[Saved entries]
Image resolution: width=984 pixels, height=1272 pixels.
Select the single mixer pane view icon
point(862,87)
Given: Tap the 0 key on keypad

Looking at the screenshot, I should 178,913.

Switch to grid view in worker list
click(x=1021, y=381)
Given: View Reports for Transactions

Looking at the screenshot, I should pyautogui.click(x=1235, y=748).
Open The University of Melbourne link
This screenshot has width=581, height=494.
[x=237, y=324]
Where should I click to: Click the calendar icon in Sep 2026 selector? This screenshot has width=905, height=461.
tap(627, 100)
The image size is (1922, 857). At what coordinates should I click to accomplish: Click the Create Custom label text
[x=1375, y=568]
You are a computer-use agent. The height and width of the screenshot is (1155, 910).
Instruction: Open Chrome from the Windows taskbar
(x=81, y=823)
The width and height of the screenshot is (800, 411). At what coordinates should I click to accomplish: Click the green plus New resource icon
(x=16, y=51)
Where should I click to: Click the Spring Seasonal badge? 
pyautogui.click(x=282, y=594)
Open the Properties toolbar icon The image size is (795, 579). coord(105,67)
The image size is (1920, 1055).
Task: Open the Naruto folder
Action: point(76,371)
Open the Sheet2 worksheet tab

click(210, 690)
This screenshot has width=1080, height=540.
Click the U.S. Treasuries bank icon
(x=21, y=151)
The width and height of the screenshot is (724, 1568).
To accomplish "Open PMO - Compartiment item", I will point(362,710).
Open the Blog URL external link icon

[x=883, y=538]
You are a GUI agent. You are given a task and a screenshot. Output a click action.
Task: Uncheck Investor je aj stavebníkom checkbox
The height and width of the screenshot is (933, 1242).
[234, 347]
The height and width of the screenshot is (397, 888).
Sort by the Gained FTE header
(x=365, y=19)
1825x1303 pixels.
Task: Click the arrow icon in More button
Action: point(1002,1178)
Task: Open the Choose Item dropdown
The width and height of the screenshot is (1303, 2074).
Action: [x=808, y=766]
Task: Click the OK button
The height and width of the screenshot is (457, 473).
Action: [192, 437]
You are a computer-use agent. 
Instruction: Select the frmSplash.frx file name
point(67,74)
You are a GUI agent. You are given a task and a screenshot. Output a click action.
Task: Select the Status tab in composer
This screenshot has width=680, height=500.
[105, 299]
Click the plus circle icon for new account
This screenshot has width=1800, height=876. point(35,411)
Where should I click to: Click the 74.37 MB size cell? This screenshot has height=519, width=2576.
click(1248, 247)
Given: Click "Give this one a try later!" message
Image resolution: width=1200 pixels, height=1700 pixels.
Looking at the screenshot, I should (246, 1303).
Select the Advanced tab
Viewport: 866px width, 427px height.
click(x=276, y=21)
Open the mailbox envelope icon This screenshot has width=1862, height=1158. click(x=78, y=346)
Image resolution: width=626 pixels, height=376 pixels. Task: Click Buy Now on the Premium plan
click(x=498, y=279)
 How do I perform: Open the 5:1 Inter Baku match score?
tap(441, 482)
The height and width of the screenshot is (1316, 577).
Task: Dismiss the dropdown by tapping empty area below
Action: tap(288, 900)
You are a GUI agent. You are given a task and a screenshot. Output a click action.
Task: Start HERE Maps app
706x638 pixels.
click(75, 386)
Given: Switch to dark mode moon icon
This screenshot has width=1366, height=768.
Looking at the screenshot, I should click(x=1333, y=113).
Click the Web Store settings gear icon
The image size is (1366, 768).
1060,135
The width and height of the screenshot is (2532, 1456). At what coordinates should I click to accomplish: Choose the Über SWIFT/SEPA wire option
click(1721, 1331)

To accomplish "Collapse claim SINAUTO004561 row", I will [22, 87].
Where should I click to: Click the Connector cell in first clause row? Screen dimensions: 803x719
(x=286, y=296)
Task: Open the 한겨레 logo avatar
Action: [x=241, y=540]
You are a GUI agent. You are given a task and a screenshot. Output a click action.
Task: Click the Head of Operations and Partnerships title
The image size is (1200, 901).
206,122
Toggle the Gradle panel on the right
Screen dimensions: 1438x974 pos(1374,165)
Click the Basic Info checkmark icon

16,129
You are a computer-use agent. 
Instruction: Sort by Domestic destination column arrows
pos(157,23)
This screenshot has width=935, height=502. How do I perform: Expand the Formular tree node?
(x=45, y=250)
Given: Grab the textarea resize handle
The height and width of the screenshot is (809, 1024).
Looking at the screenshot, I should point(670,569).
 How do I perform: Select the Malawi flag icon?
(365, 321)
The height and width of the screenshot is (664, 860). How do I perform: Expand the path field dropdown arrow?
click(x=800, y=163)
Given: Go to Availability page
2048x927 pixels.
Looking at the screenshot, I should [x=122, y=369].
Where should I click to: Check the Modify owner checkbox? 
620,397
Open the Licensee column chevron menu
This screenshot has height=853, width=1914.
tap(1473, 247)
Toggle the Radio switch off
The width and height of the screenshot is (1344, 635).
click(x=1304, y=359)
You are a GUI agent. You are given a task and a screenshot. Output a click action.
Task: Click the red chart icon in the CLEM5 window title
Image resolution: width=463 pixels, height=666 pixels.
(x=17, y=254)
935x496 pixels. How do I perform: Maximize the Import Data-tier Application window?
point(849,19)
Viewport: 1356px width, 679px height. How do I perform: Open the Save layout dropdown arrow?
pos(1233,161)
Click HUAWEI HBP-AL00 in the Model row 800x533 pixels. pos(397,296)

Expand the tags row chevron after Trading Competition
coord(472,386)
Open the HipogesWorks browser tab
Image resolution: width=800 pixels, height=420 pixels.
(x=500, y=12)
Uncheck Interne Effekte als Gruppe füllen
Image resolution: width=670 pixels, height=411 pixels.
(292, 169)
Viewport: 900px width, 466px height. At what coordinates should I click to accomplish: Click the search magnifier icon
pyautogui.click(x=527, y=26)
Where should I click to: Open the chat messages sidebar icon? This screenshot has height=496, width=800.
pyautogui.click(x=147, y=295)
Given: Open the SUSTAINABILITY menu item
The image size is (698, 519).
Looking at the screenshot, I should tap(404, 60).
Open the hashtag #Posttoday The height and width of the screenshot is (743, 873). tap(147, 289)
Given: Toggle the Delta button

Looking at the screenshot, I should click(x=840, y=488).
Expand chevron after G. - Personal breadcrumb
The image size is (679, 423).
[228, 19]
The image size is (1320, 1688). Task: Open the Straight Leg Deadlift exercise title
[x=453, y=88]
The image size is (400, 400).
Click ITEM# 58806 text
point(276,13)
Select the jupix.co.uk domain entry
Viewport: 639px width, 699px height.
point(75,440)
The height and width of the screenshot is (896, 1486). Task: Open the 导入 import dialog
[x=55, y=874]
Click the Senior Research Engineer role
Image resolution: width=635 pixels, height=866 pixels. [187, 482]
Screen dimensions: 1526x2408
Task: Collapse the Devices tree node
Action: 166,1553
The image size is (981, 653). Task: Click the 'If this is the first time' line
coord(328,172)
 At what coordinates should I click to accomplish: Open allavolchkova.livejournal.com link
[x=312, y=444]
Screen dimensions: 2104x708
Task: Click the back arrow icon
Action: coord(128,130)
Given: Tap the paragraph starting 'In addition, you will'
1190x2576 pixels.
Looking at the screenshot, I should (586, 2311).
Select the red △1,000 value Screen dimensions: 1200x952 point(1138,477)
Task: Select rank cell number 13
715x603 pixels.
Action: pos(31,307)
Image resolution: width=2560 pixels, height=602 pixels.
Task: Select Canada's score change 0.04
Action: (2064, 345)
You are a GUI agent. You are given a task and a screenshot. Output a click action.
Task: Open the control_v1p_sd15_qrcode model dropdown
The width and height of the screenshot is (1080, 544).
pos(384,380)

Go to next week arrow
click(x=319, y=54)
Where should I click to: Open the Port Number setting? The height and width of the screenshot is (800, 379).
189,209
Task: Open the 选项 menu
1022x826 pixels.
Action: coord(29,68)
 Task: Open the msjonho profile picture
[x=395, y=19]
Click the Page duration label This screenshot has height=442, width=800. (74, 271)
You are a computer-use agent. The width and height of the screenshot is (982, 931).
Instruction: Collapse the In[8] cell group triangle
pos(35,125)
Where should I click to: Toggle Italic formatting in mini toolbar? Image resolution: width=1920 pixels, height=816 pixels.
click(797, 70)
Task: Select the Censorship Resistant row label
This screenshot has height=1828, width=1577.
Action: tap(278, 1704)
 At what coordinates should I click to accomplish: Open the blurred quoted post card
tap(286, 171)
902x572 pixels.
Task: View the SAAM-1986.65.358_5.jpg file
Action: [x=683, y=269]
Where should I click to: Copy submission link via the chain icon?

→ Your goal
Each line of the entries holding the string "menu" should be found and copied.

→ Answer area
Open the Licensee column chevron menu
Given: Open the SUSTAINABILITY menu item
Task: Open the 选项 menu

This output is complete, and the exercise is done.